- [What you are asked to do]
Give the rows from the beginning through the line containing "Looking at the screenshot, I should [592, 2415].", inclusive, as a JSON list of strings with one string per line. Omit blank lines.

(Source rows)
++++++
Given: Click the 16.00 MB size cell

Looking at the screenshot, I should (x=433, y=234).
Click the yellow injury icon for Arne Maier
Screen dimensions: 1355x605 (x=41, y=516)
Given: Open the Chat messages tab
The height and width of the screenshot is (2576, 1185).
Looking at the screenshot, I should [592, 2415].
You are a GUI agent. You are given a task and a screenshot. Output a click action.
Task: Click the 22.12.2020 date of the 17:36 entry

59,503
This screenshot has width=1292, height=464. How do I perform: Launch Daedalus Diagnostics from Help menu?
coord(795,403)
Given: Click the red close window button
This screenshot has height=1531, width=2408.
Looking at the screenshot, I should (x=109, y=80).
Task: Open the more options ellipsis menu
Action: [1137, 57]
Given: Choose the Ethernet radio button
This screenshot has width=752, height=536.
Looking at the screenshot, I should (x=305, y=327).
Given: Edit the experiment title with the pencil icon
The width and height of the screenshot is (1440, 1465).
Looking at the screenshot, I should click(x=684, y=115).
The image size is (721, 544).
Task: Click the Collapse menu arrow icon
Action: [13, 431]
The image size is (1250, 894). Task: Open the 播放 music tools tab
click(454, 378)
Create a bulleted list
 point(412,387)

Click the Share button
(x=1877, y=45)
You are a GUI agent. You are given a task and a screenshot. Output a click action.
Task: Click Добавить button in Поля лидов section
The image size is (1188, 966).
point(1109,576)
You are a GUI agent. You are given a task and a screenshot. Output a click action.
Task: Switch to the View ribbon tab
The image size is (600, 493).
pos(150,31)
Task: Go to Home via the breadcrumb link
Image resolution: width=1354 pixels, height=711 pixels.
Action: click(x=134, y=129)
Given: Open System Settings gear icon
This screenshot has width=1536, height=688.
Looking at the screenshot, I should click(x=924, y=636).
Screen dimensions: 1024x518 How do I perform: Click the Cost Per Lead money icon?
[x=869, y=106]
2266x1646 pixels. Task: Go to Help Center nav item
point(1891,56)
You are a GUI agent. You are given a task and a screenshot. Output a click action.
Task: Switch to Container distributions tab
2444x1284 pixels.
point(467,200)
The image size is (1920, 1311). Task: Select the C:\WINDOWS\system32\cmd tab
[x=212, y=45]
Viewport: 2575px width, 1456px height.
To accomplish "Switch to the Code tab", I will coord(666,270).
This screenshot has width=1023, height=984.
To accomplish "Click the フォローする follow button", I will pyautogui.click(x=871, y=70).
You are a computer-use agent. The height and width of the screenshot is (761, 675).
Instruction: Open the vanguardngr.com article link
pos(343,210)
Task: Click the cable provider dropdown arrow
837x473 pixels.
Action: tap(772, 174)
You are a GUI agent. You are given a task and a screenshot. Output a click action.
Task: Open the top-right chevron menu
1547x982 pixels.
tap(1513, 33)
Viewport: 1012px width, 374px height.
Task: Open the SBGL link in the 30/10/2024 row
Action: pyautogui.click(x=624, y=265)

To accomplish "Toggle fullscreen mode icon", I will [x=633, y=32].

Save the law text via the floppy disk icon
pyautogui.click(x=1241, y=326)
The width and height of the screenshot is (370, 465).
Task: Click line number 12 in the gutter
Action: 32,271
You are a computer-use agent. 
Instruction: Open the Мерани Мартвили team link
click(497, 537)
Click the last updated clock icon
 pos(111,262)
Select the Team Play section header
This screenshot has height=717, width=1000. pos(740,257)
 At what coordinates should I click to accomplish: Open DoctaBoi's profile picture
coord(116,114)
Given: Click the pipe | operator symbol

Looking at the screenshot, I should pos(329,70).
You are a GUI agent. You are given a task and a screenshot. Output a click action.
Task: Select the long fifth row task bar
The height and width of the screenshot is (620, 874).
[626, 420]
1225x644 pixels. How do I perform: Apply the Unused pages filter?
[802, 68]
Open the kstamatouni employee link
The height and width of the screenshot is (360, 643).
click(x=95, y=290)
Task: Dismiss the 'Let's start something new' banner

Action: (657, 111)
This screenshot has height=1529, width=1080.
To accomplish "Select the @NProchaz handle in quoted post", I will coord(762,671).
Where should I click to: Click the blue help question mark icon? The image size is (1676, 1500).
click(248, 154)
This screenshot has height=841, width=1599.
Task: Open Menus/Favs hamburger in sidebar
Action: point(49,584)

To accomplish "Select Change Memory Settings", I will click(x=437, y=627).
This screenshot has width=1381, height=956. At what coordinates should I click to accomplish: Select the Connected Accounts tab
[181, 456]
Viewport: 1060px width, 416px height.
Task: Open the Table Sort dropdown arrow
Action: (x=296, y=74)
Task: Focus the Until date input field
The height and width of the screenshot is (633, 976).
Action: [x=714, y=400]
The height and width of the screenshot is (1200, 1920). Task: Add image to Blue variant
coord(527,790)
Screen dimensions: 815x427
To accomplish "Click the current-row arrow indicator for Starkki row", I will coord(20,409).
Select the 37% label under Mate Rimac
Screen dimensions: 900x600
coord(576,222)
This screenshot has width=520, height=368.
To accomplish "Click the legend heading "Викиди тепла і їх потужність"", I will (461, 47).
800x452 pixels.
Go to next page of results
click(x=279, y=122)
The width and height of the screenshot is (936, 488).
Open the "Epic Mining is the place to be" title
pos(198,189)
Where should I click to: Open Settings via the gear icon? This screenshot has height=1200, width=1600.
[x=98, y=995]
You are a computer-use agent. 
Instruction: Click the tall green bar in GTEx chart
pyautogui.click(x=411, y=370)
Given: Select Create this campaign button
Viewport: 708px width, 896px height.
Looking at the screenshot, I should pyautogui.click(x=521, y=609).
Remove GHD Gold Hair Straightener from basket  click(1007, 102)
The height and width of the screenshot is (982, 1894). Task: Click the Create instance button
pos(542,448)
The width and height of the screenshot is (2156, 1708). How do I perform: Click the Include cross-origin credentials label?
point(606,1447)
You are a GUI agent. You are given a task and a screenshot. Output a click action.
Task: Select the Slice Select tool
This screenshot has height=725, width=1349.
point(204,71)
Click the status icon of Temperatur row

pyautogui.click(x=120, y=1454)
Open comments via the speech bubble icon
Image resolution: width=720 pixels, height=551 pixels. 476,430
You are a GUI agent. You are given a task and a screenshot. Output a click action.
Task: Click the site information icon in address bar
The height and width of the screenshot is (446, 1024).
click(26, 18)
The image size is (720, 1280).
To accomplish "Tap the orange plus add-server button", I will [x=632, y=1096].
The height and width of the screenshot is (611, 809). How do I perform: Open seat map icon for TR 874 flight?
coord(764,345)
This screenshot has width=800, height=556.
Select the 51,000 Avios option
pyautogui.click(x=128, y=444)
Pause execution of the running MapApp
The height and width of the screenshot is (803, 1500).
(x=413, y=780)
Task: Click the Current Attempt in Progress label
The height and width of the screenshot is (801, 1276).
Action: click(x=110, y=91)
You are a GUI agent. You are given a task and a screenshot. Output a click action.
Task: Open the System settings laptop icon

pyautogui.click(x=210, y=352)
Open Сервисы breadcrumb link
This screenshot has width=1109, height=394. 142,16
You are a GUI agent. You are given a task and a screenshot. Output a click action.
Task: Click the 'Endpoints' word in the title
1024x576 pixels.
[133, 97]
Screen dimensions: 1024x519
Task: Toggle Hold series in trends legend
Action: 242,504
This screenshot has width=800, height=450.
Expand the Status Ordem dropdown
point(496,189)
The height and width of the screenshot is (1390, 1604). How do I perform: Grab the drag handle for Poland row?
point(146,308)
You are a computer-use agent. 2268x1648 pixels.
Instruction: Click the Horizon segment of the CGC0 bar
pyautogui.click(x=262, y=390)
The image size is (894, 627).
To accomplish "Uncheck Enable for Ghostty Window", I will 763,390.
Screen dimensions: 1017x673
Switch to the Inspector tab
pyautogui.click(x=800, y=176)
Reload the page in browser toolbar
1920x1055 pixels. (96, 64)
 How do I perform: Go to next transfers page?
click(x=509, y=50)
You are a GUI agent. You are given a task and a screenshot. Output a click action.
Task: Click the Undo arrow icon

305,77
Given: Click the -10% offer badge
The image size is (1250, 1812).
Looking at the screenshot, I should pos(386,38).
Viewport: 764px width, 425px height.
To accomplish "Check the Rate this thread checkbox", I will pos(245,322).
++++++
- [Task solution]
[
  "Given: Click the 16.00 MB size cell",
  "Looking at the screenshot, I should (x=433, y=234).",
  "Click the yellow injury icon for Arne Maier",
  "Screen dimensions: 1355x605 (x=41, y=516)",
  "Given: Open the Chat messages tab",
  "The height and width of the screenshot is (2576, 1185).",
  "Looking at the screenshot, I should [592, 2415]."
]